TASK MATERIAL –
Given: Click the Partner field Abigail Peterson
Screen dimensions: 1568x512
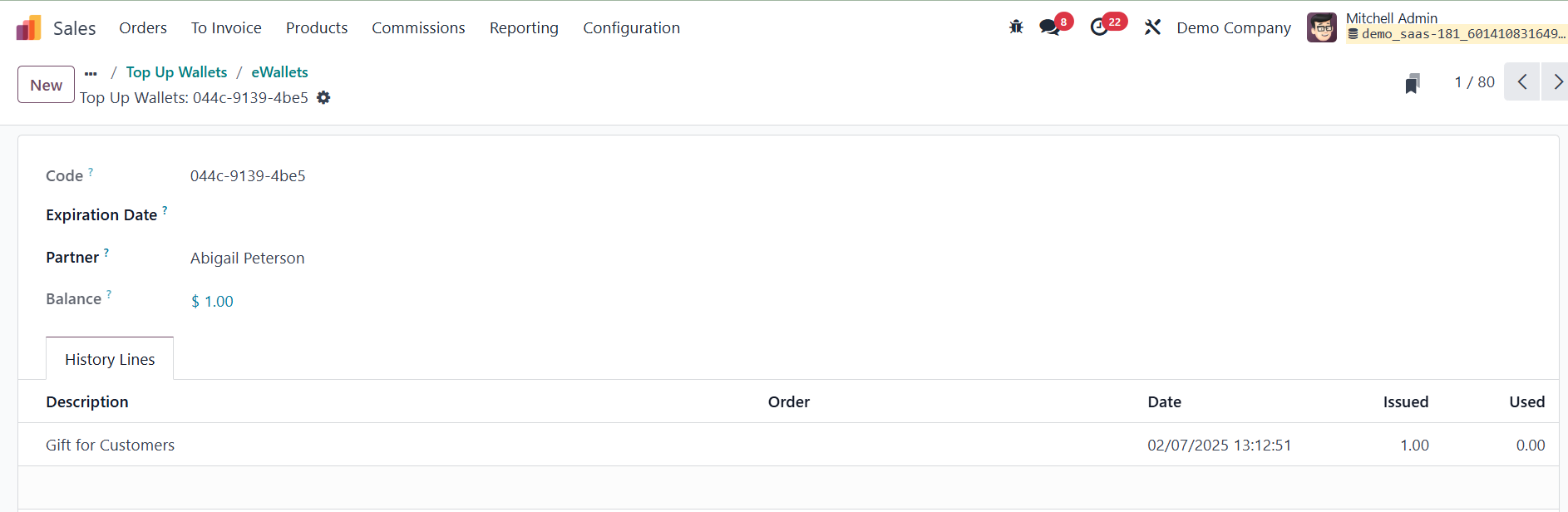Looking at the screenshot, I should click(248, 258).
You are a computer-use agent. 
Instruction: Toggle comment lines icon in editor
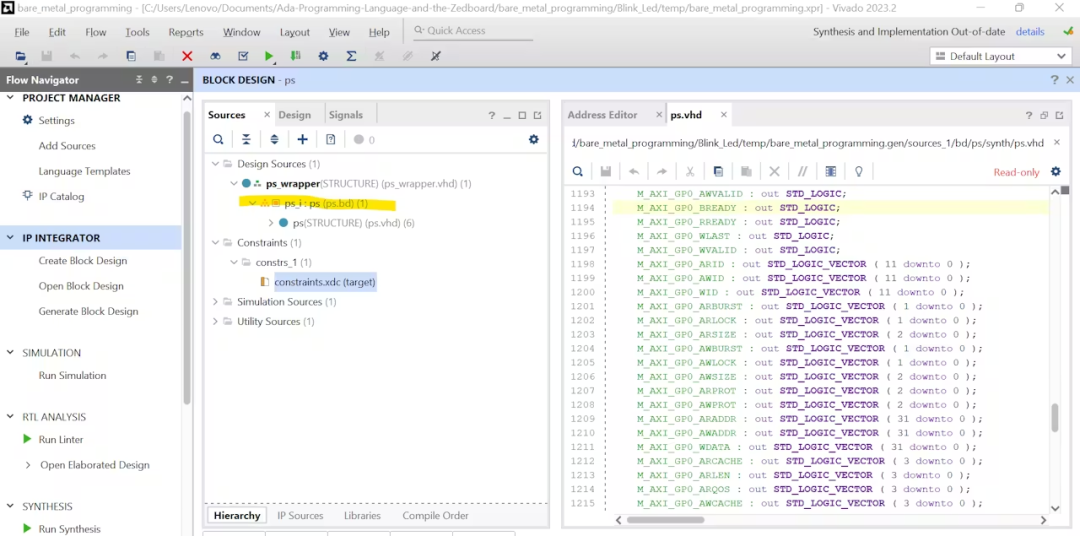tap(802, 171)
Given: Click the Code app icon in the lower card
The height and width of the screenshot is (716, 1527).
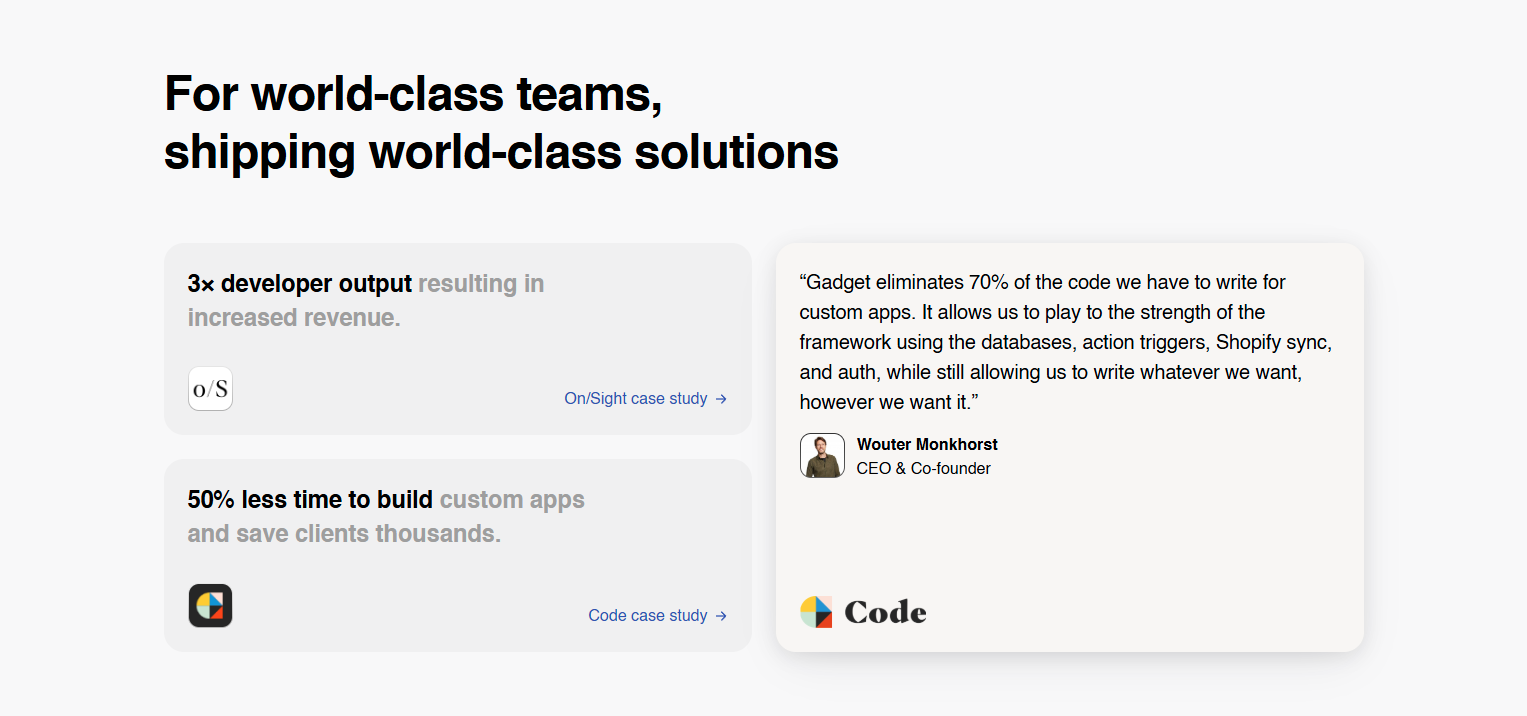Looking at the screenshot, I should tap(210, 605).
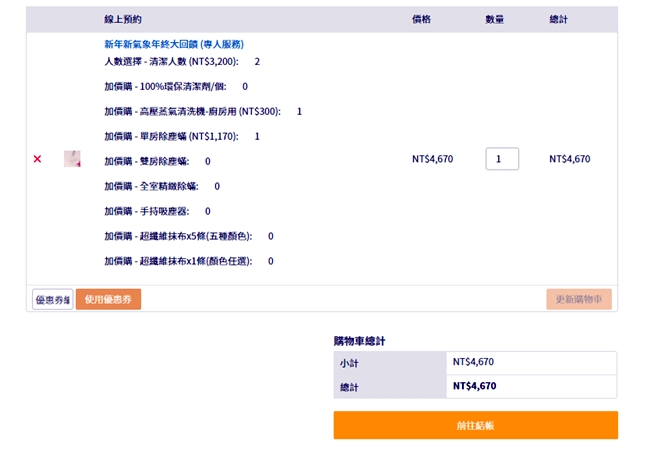Image resolution: width=650 pixels, height=450 pixels.
Task: Focus the quantity input box
Action: 502,159
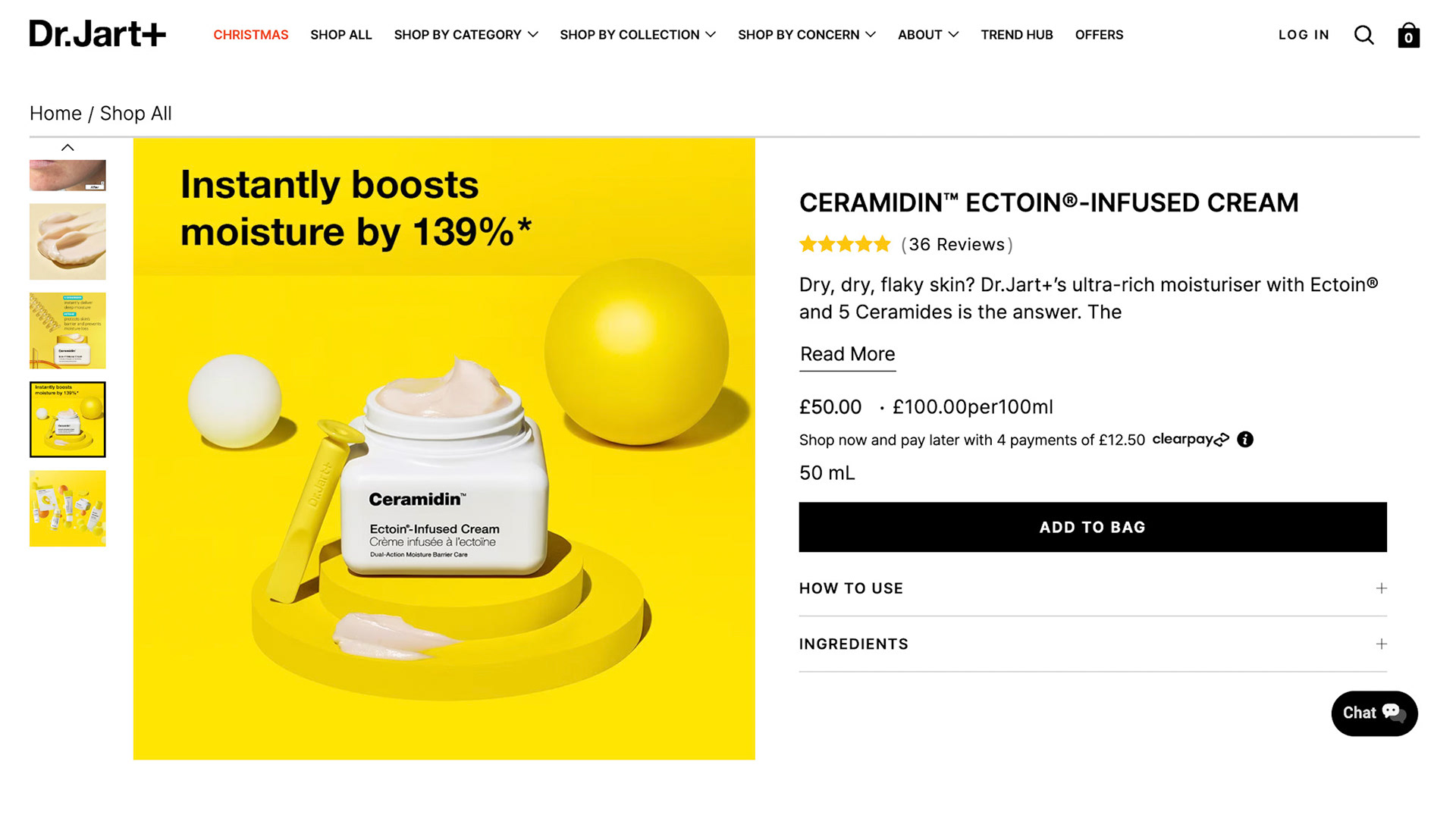The image size is (1456, 837).
Task: Select the cream swatch texture thumbnail
Action: click(67, 242)
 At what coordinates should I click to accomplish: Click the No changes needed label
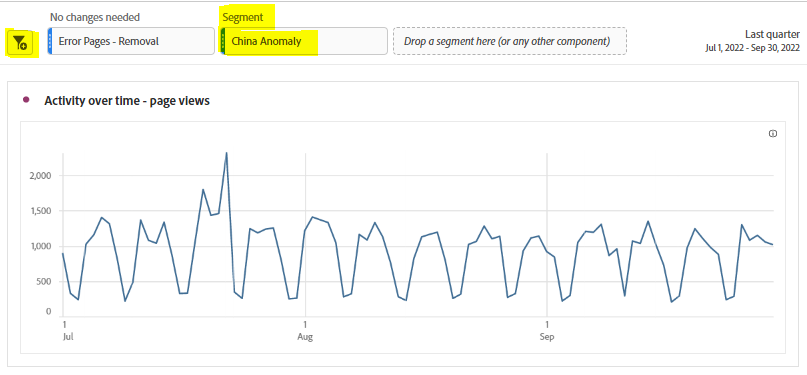tap(95, 17)
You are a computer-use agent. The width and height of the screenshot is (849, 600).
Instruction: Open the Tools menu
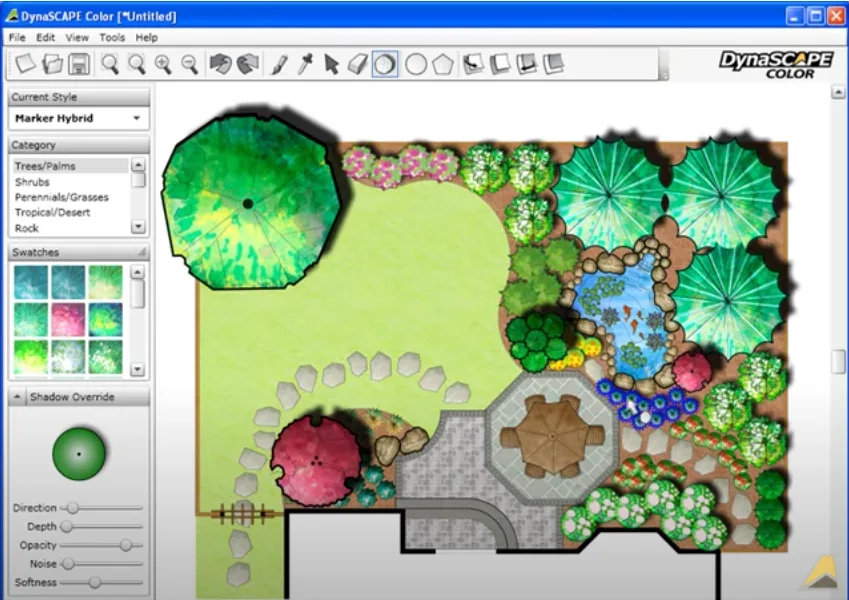point(111,37)
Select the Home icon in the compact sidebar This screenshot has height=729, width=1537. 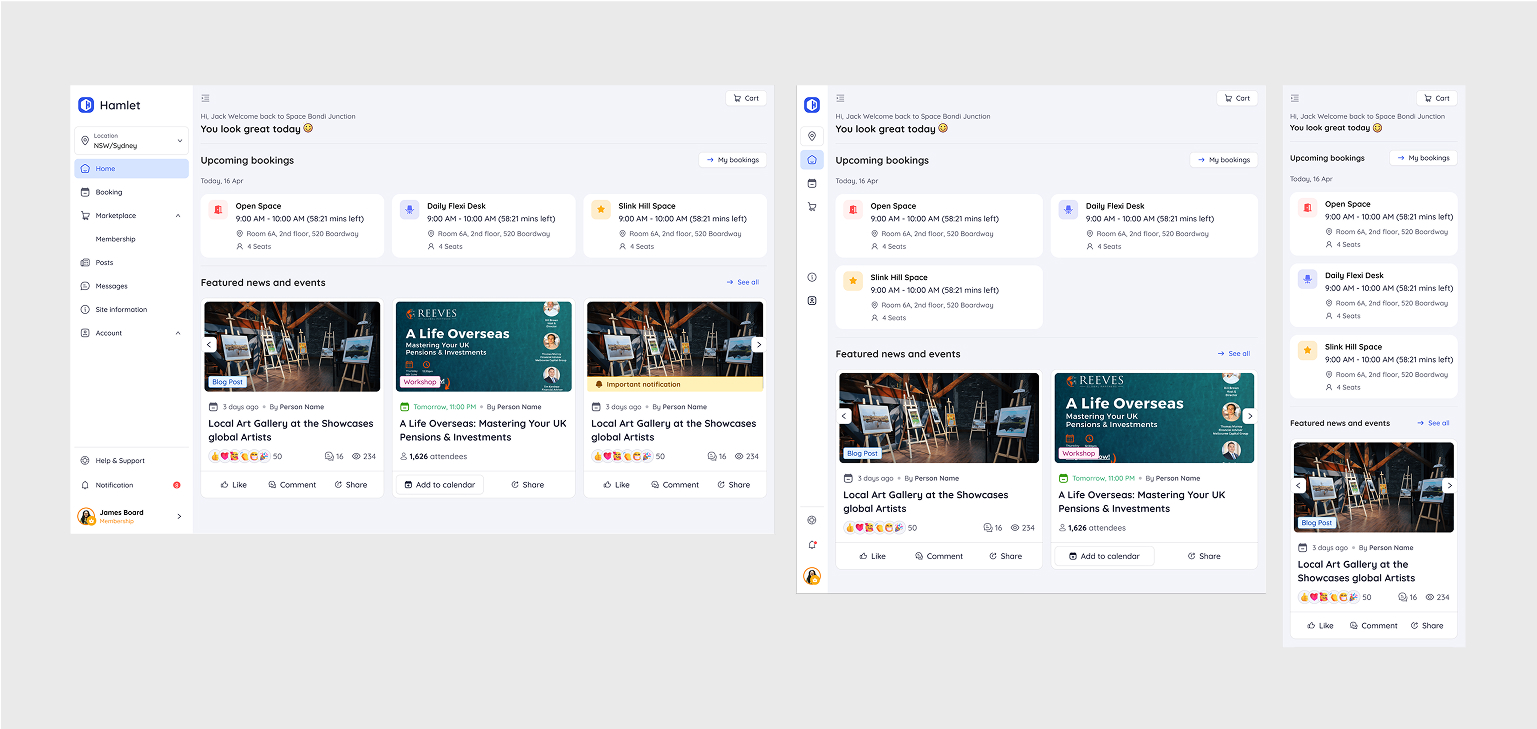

TASK DESCRIPTION – Leaving the pictures out, set down exactly the lines from the one with "Screen dimensions: 1568x512" through the end of the records.

SOLUTION TO THE EXERCISE –
Screen dimensions: 1568x512
Looking at the screenshot, I should click(248, 258).
You are a computer-use agent. 
Instruction: Toggle comment lines icon in editor
tap(802, 171)
Given: Click the Code app icon in the lower card
The height and width of the screenshot is (716, 1527).
Looking at the screenshot, I should tap(210, 605).
Image resolution: width=650 pixels, height=450 pixels.
Task: Focus the quantity input box
Action: 502,159
The image size is (1456, 837).
Task: Select the cream swatch texture thumbnail
Action: click(67, 242)
 At what coordinates should I click to accomplish: Click the No changes needed label
tap(95, 17)
You are a computer-use agent. The width and height of the screenshot is (849, 600).
Instruction: Open the Tools menu
point(111,37)
Select the Home icon in the compact sidebar This screenshot has height=729, width=1537. 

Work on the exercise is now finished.